The effect of subsection 14(3) is that before a project proponent makes a change to any of the eligible project activities for the project, for example, modifying infrastructure to facilitate an increase in tidal flows to an area of the project, the project proponent must either revise or prepare one or more project operations and maintenance plans for the project that reflect the proposed change. This is intended to manage the risk that a change in eligible project activities may change the maintenance required to ensure that any tidal restriction mechanisms, necessary infrastructure or drainage infrastructure being used by a project to manage tidal flows, will continue to operate in a way that supports the intended outcomes of the project.

If the proposed change involves a change to the way a tidal restriction mechanism, necessary infrastructure or drainage infrastructure will be used by the project to manage tidal flows, the new or revised project operations and maintenance plan must also be provided to a qualified engineer for providing a relevant confirmation.

Subsection 14(4) places obligations on the project proponent and each relevant landholder of land on which the eligible project activities for the project are to be carried out, in relation to the project operations and maintenance plan. They are required to provide a signed statement that they have read each of the project operations and maintenance plans and agree to implement or oversee implementation of each project operations and maintenance plan. In the case that the project proponent and the relevant landholder are the same person, then they will only need to sign a current or revised project operations and maintenance plan once.

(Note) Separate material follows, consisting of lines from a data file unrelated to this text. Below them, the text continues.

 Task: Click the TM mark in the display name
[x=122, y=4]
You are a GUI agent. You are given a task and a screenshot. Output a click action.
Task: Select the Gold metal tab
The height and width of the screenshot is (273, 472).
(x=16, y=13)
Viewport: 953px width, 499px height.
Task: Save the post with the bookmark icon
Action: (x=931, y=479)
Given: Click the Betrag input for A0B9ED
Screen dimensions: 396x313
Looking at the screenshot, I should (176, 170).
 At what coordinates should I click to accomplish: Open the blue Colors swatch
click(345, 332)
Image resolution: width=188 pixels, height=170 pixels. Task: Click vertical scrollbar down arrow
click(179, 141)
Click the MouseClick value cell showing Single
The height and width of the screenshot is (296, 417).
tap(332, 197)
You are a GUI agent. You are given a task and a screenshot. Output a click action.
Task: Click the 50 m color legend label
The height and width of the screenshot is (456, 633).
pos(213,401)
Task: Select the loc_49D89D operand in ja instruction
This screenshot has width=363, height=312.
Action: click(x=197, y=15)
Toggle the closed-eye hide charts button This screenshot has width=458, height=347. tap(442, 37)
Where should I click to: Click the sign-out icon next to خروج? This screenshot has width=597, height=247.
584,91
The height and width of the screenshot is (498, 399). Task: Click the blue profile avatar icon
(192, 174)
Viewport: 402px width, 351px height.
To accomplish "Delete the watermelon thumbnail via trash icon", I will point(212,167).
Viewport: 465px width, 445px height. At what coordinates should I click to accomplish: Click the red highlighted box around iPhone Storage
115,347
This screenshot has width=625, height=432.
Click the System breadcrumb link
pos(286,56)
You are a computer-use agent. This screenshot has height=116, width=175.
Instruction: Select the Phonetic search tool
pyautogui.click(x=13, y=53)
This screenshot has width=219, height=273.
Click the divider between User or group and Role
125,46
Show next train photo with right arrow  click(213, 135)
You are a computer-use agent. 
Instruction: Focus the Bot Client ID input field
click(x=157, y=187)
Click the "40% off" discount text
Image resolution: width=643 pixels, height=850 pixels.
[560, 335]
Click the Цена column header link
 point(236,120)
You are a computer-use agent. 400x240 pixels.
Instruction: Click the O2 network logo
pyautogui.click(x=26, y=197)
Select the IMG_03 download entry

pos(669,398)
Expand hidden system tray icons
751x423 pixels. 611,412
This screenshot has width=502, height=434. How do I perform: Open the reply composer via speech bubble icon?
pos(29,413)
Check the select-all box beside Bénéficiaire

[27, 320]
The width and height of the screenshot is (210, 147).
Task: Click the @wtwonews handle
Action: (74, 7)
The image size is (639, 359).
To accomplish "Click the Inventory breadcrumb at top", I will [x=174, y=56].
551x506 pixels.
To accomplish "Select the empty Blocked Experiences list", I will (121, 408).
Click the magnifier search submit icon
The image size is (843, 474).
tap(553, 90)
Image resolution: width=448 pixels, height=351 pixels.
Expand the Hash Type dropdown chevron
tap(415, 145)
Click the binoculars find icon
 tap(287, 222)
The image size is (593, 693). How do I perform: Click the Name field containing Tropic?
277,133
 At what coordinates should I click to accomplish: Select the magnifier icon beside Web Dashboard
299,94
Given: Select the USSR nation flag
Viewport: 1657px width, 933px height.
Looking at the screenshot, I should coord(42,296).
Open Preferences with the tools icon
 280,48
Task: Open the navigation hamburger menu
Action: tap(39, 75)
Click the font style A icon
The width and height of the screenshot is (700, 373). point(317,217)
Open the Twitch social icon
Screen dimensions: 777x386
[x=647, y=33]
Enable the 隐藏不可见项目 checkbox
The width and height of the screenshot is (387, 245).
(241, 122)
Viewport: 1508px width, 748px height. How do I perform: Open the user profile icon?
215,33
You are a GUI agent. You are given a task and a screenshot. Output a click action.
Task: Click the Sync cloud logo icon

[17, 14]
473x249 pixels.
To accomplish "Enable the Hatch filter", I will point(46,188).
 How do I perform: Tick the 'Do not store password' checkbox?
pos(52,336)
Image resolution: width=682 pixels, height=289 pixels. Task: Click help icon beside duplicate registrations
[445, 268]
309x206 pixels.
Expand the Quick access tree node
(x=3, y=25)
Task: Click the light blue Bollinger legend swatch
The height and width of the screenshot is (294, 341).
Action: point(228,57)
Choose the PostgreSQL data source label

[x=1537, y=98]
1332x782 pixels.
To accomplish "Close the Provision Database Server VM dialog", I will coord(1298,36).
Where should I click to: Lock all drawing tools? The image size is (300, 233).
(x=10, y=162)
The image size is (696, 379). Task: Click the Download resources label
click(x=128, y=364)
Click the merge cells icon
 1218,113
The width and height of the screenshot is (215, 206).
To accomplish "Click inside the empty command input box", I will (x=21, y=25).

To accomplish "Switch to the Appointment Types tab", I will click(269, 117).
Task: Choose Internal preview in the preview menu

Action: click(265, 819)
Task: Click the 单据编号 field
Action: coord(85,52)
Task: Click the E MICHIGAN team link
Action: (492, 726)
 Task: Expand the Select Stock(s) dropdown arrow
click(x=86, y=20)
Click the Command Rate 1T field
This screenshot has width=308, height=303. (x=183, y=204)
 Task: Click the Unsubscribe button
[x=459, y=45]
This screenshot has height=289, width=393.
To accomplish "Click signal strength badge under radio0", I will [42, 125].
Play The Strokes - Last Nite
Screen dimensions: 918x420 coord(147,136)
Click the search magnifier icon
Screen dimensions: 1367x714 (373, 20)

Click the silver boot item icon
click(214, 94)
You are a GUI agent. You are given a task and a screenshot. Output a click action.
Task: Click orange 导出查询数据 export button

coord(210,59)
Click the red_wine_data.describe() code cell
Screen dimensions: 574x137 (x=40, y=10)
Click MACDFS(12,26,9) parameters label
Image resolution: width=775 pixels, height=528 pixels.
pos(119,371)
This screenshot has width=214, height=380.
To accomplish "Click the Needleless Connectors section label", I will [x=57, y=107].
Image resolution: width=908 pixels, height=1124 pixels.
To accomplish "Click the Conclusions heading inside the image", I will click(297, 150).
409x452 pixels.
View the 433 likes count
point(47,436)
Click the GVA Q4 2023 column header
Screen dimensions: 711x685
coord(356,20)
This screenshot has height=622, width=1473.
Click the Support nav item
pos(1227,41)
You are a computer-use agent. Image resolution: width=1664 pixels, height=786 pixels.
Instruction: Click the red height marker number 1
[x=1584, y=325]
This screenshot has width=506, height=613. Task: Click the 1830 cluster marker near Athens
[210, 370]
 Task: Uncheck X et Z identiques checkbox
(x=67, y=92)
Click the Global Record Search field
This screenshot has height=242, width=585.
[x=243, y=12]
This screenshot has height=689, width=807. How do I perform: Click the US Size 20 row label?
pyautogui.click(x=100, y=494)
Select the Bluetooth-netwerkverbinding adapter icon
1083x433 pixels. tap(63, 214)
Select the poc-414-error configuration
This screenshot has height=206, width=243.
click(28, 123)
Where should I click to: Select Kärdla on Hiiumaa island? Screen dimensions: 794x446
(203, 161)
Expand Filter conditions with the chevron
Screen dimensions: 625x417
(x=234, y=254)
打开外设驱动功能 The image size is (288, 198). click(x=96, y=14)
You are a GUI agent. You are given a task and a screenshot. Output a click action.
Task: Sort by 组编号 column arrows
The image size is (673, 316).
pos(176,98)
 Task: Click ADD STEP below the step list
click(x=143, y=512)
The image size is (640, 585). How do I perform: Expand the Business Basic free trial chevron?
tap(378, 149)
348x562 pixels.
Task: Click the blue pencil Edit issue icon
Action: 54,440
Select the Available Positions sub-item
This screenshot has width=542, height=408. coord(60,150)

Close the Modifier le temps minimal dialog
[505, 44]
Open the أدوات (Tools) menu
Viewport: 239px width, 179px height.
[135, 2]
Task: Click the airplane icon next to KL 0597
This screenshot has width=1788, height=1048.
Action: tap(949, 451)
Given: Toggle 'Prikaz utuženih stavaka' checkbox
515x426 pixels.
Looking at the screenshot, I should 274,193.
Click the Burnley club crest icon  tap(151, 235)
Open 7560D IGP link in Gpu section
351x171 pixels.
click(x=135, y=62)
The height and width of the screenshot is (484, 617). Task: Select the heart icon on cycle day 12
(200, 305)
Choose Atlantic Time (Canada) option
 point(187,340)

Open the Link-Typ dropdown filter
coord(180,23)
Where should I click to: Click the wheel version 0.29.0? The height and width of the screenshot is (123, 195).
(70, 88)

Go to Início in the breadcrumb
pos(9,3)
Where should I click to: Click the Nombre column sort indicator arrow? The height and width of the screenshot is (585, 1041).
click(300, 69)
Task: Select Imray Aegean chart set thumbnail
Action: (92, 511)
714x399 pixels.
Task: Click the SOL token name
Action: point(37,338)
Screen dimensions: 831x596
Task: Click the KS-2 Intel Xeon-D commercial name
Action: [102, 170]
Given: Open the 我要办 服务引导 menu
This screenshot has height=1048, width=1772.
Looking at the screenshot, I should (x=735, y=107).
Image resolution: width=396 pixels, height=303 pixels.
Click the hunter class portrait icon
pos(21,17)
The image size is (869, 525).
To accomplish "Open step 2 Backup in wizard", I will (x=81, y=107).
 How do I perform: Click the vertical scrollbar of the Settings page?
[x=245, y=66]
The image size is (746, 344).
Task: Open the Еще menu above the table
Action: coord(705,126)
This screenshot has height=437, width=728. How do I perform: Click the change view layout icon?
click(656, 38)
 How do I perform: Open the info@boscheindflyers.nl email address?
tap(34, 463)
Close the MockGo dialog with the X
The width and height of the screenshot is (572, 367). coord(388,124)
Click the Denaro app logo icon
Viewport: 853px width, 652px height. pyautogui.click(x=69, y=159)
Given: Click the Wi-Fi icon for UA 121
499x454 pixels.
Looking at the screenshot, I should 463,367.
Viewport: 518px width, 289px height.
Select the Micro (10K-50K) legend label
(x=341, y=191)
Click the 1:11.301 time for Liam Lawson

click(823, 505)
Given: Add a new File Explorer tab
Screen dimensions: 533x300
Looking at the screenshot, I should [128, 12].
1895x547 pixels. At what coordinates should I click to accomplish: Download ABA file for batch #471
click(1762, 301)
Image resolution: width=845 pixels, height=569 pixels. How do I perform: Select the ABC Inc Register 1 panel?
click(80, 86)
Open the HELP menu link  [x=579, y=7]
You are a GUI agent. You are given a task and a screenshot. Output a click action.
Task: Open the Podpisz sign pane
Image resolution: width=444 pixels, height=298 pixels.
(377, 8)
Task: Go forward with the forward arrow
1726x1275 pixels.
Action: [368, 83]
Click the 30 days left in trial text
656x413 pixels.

Each project operations and maintenance plan must be reviewed and if necessary revised, as required by subsection 14(5). The project proponent is to review, and if necessary, revise, each project operations and maintenance plan at least every 5 years until the end of the crediting period. After the end of the crediting period, the project operations and maintenance plan must be reviewed, and if necessary revised, at least every 10 years until the end of the permanence obligation period for the project.

Paragraph 14(5)(c) requires project proponents review, and if necessary, revise, project operations and maintenance plans within 30 days of becoming aware of the circumstances described in subparagraphs 14(5)(c)(i), (ii), and (iii).

Subsection 14(6) requires that if revisions are made to the project operations and maintenance plan for the project for reasons set out in subsection 14(5), the new or revised project operations and maintenance plan must be provided to a qualified person for the purposes of reviewing or preparing a hydrological assessment for that project which reflects the proposed change.

If the revisions made to the plan relate to the way a tidal restriction mechanism, necessary infrastructure or drainage infrastructure will be used by the project to manage tidal flows, the new or revised project operations and maintenance plan must also be provided to a qualified engineer for providing a relevant confirmation.

Subsection 14(7) clarifies that where a project operations and maintenance plan has been revised in accordance with paragraph 14(5)(c), it must be provided to the Regulator within 9 months.

15          Hydrological assessment

Section 15 establishes the requirements for preparing and reviewing hydrological assessments for tidal restoration projects. Hydrological assessments are intended to document the projected tidal inundation that will occur as a result of carrying out a tidal restoration project, taking into account projected sea level rise, site elevation of the project area and the project operations and maintenance plan prepared for the project. The maps included in a hydrological assessment assess the hydrological consequences of the eligible project activities implemented by a project over a series of different time scales; immediately following the project activities (to inform which areas of land must be included in the project area and consent requirements), over the duration of the 25-year crediting period (to identify which areas of land meet the eligible land requirements set out in section 9 of the Determination) and over the duration of the 25- or 100-year permanence period for the project (to inform consent requirements and the application of the sequestration buffer). These maps are referred to in the Determination as the project start tidal inundation map, the crediting period tidal inundation map and the permanence period tidal inundation map.

The requirements for what information must be included in hydrological assessments are detailed in the Supplement.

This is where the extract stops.